Just wanted to add that I pointed to those packages as reference, I'm not well versed in using any of them and there might be better/more suitable libraries to use (or not using external deps at all).

Also I can test anything on current (Win10 2009), preview (dev builds) and previous (2004, 1909, 1903, Win8.1, Win8, Win7, etc.) Windows versions for you if you need.

catthehacker avatar Mar 05 '21 16:03 catthehacker

This PR is being marked as stale due to a long period of inactivity

github-actions[bot] avatar May 05 '21 00:05 github-actions[bot]

I like the idea of this, but a little worried since it has such a broad impact on everyone using the library.

The biggest area of concern for me is Windows. As I understand it, right now the most common terminals are the legacy cmd.exe, powershell.exe, and the newer Windows Terminal. Of the three, only Windows Terminal will display colors by default. This will show what would appear to be garbage characters with the first two.

There are the options added to disable colorization, but for a Windows user running the default shell, it puts an extra burden on them to have to set the environment variable or add the argument to disable it.

I think it would be good to add some detection and automatically disable colorization if we can tell we are running somewhere that doesn't support it. Here is one way I've accomplished this in another project:

if runtime.GOOS == "windows" {
	// The newer Windows Terminal supports color, cmd and powershell do
	// not. Currently the only way to tell if you are running in WinTerm is
	// by the presence of a "WT_SESSION" environment variable.
	result = os.Getenv("WT_SESSION") != ""
}

There may be a better way to determine that, but of course the Windows terminals don't support the same variables and methods that Linux and macOS terminals do.

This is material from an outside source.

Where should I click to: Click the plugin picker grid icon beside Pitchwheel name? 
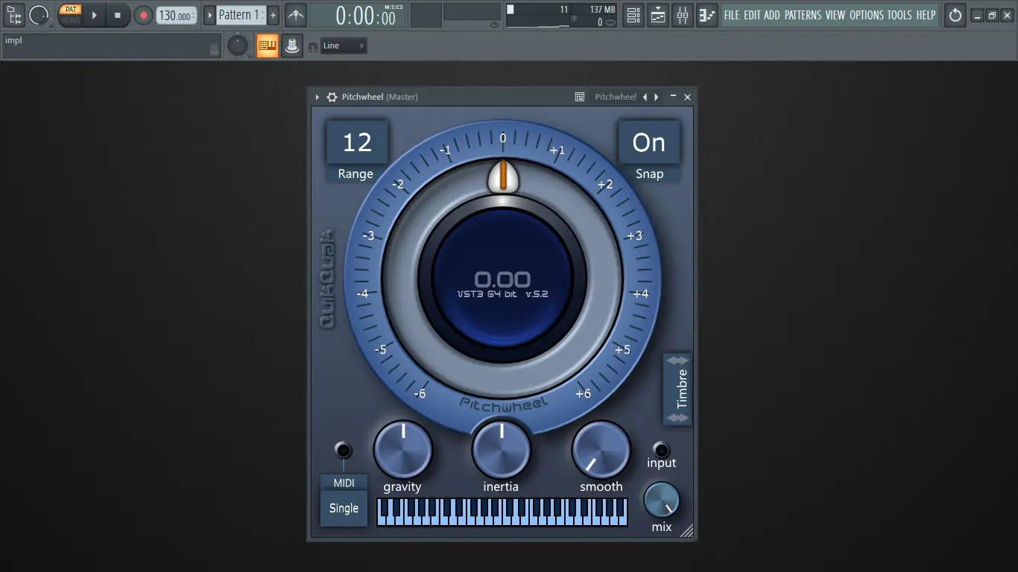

stmcginnis avatar Nov 02 '21 08:11 stmcginnis

@stmcginnis, note that Cygwin, MSYS2, Git for Windows, etc. are available on Windows. Those support ANSI colours. See the following discussion: https://github.com/tartley/colorama/issues/306. Hence, you are effectively proposing a reimplementation of colorama inside cobra. I believe it is desirable to offload that complexity to some other "golang color CLI" package, such as the ones suggested by @catthehacker above.

umarcor avatar Nov 02 '21 13:11 umarcor

I believe it is desirable to offload that complexity to some other "golang color CLI" package

Yep, I agree. Based on that, and the complexity of correctly detecting terminal capabilities, and the fact that this impacts all users of Cobra (a lot!) then I am -1 on this proposal. I don't think cobra should be handling color formatting and it should be left to another library to handle it.

stmcginnis avatar Nov 02 '21 14:11 stmcginnis

While I agree, I believe it would be interesting to provide a code example about how to achieve it. Maybe cobra can provide some hooks (an API) for users to plug their own (or third-party) colouring package.

umarcor avatar Nov 02 '21 14:11 umarcor

@stmcginnis considering what you said, if we relied on https://github.com/fatih/color in ColoredName would that work for you? I'm happy to make that change, I still think Cobra would benefit a lot from allowing colors because this makes it so much easier to use in some tools.

JulesDT avatar Nov 02 '21 16:11 JulesDT

This PR is being marked as stale due to a long period of inactivity

github-actions[bot] avatar Feb 06 '22 00:02 github-actions[bot]

ColoredCobra: https://github.com/ivanpirog/coloredcobra

ColoredCobra is a small library that allows you to colorize the text output of the Cobra library, making the console output look better.